泛素羧基末端水解酶L1基因S18Y多态性与散发性阿尔茨海默病的相关性分析

目的探讨泛素羧基末端水解酶L1(UCH-L1)基因的S18Y多态性在散发性阿尔茨海默病(AD)发病机制中的作用。方法利用聚合酶链反应-限制性片段长度多态性(PCR-RFLP)方法检测116例散发性AD患者和123例正常人UCH-L1基因S18Y多态性分布后,进行病例-对照相关分析。结果S18Y多态性等位基因及基因型频率在AD组和正常对照组差别无统计学差异;按发病年龄对AD组进行分层后,亦未显示S18Y多态性与散发性AD相关;按性别分层后,女性AD组Y等位基因和YY基因型频率明显低于女性正常对照组(分别为P=0.003和P=0.015)。结论Y等位基因和YY基因型在女性对散发性AD的发病可能有一定的保护作用,机制可能与多态性引起的UCH-L1功能改变及不同的危险因素相互作用有关。

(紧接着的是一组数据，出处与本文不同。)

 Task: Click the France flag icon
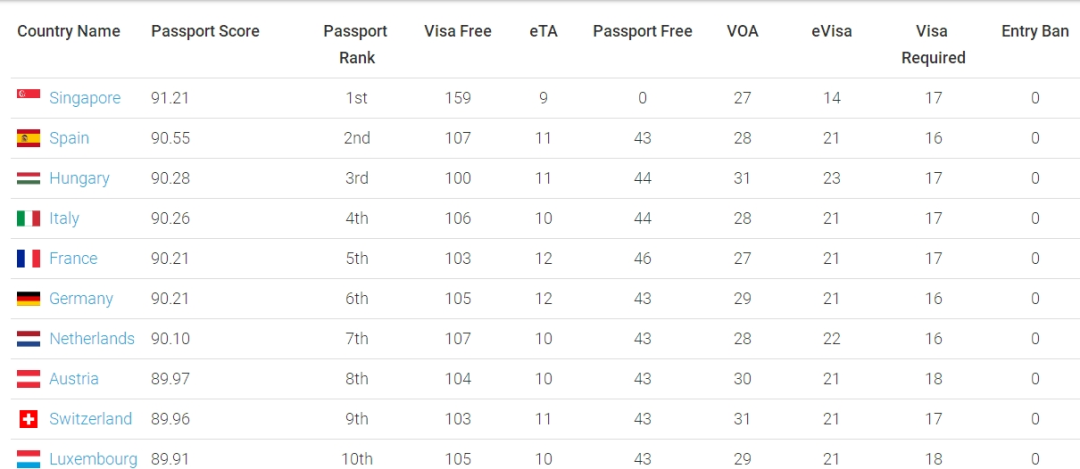pyautogui.click(x=28, y=258)
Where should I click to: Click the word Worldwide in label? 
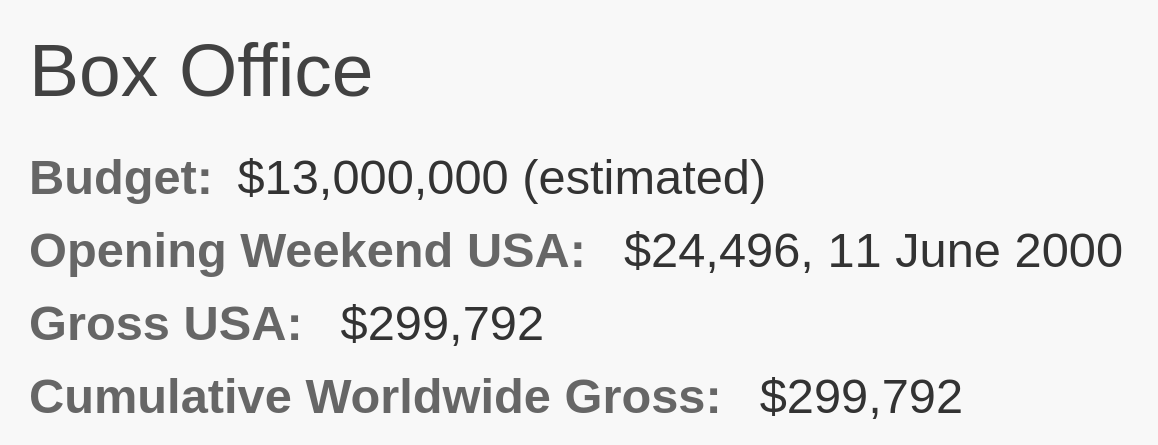tap(428, 396)
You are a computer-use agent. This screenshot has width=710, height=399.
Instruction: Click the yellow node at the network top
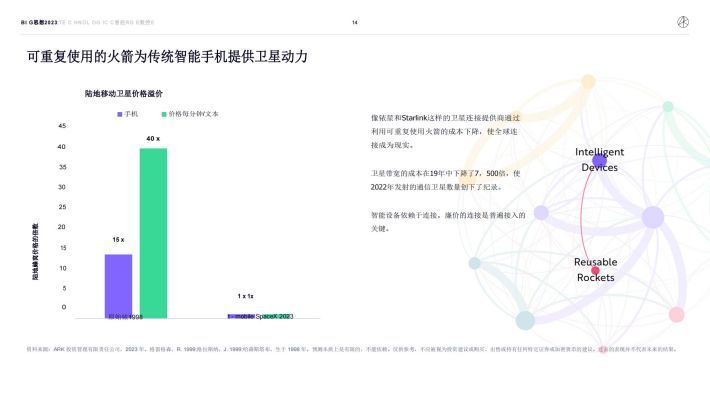[x=588, y=82]
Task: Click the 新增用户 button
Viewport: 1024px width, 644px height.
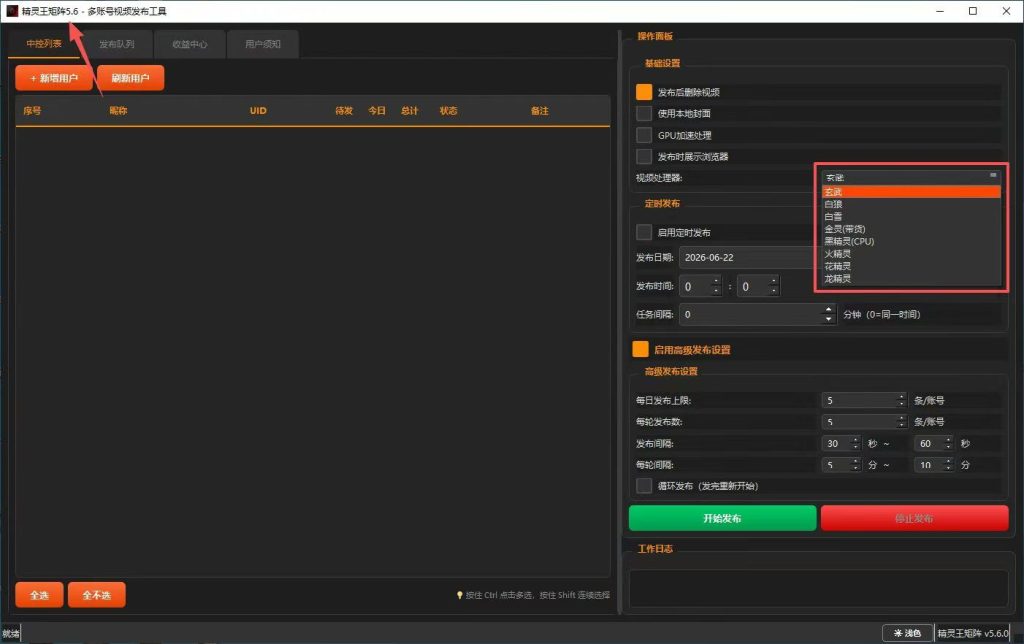Action: [54, 78]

Genetic association of the Ubiquitin Carboxy-terminal Hydrolase -L1 gene S18Y polymorphism with sporadic Alzhermer's disease

Objectives: To explore the role of S18Y polymorphism of Ubiquitin Carboxy-terminal Hydrolase-L1 (UCH-L1) gene in the pathogenesis of sporadic Alzhermer's disease (AD). Methods: The UCH-L1 S18Y polymorphism in 116 sporadic AD patients and 123 healthy controls were detected by PCR-restriction fragment length polymorphism (RFLP) analysis and data were analyzed with a case-control study. Results: The allele and genotype data as well as data after stratification by age of onset failed to demonstrate any association between AD and S18Y polymorphism. However, after stratification by sex, female AD patients showed significantly less frequencies of Y allele and YY genotype in S18Y than female controls (P=0.003 and P=0.015 respectively). Conclusion: Y allele and YY genotype of S18Y polymorphism in the UCH-L1 gene may have a protective effect against sporadic AD in female subjects due to altering the function of UCH-L1 and the interactions among different risk factors.